Reproduce the records word for word, beginning at the line that contains "This screenshot has" and stopping after the line that contains "Action: coord(945,13)". Leave the pictures out of your answer.

[Start Data records]

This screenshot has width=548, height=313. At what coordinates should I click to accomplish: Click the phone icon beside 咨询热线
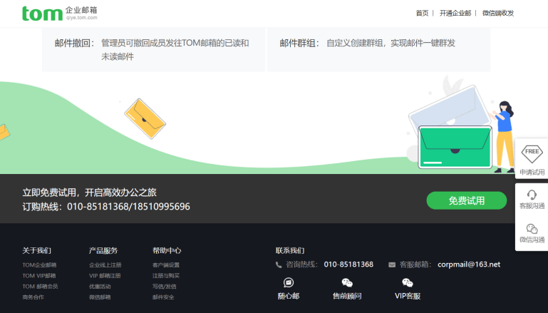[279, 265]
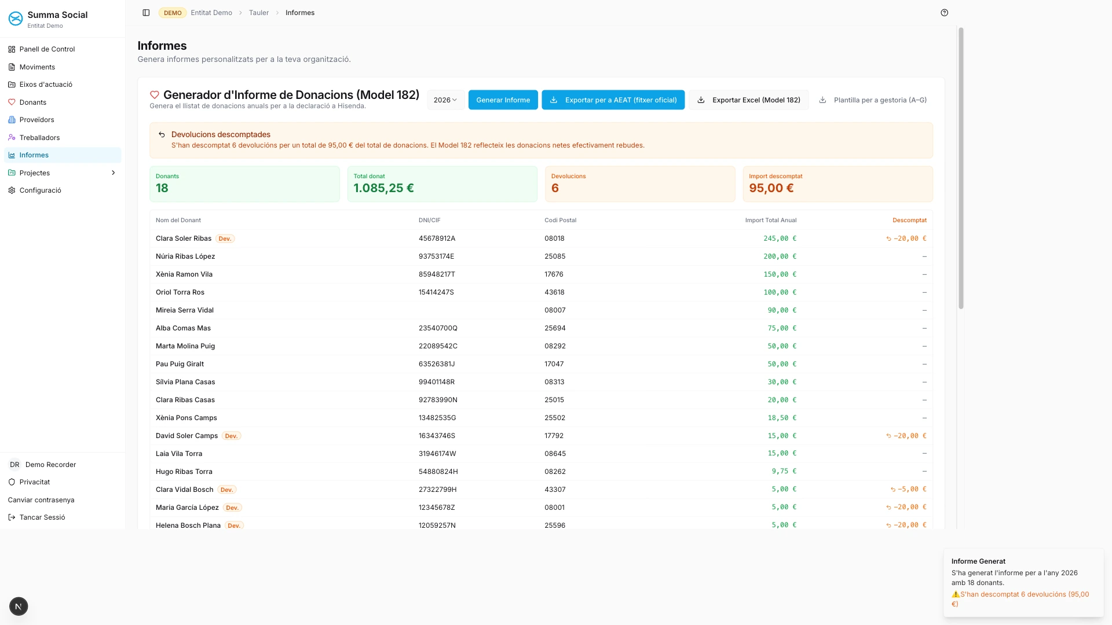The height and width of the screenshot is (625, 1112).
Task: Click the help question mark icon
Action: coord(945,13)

[End Data records]
[Start Data records]

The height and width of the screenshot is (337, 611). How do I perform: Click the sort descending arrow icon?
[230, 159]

[End Data records]

Written response.
This screenshot has width=548, height=313. At what coordinates should I click to accomplish: Click the phone icon beside 咨询热线
[279, 265]
The height and width of the screenshot is (625, 1112).
Task: Click the help question mark icon
Action: coord(945,13)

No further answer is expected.